You see goblet cells on a histology slide. From what level of the respiratory system is the slide?
Bronchi or above.
You see cuboidal cells on a histology slide. From what level of the respiratory system is the slide?
Respiratory bronchioles.
Are cilia present in the respiratory zone?
No.
Where in the respiratory system may macrophages be found?
Alveoli-> clear debris & participate in the immune response.
Which lung has three lobes?
Right lung.
Which lung has two lobes?
Left lung; in place of the middle lobe, the lung accommodates the space necessary for the heart.
Left Lung has Less Lobes.
Which lung has a lingula?
Left lung.
Lingula is a tongue shaped portion of the left lung.
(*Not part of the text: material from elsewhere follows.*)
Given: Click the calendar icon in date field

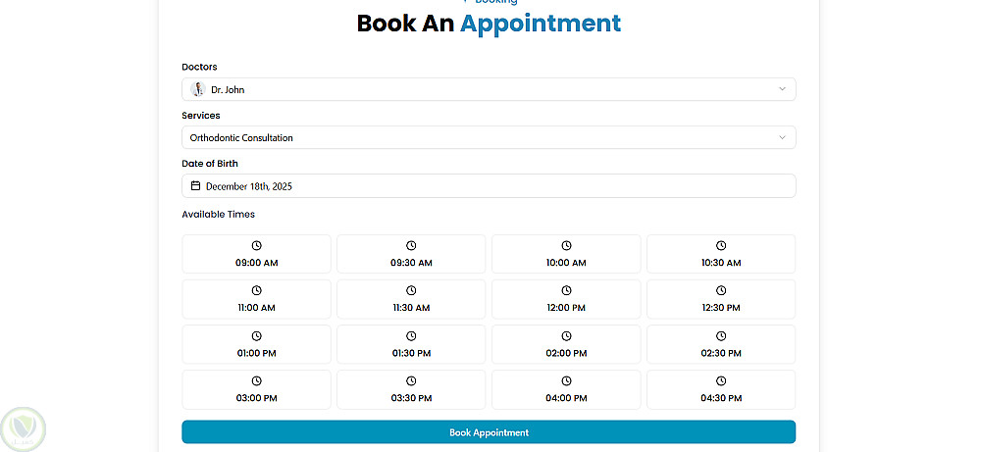Looking at the screenshot, I should click(195, 186).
Which lung is the more common site for inhaled foreign bodies and why?
Right lung; right main stem bronchus is wider and more vertical.
“Swallow a bite, goes down the right.”
The relation of the pulmonary artery to the bronchus at each lung hilum is described by?
RALS: Right Anterior; Left Superior.
If a patient aspirates a peanut while upright, where in the lungs will it be found?
Inferior (AKA basilar) portion of the right inferior lobe.
If a patient aspirates a peanut while supine, where in the lungs will it be found?
Superior portion of the right inferior lobe OR posterior portion of the right upper lobe.
What structures perforate the diaphragm at T8, T10, and T12, respectively?
T8= IVC
T10= esophagus, vagus nerve (CN 10)
T12= aortic (red), thoracic duct (white), azygous vein (blue).
“I 8 10 Eggs At 12.”
What is the innervation of the diaphragm?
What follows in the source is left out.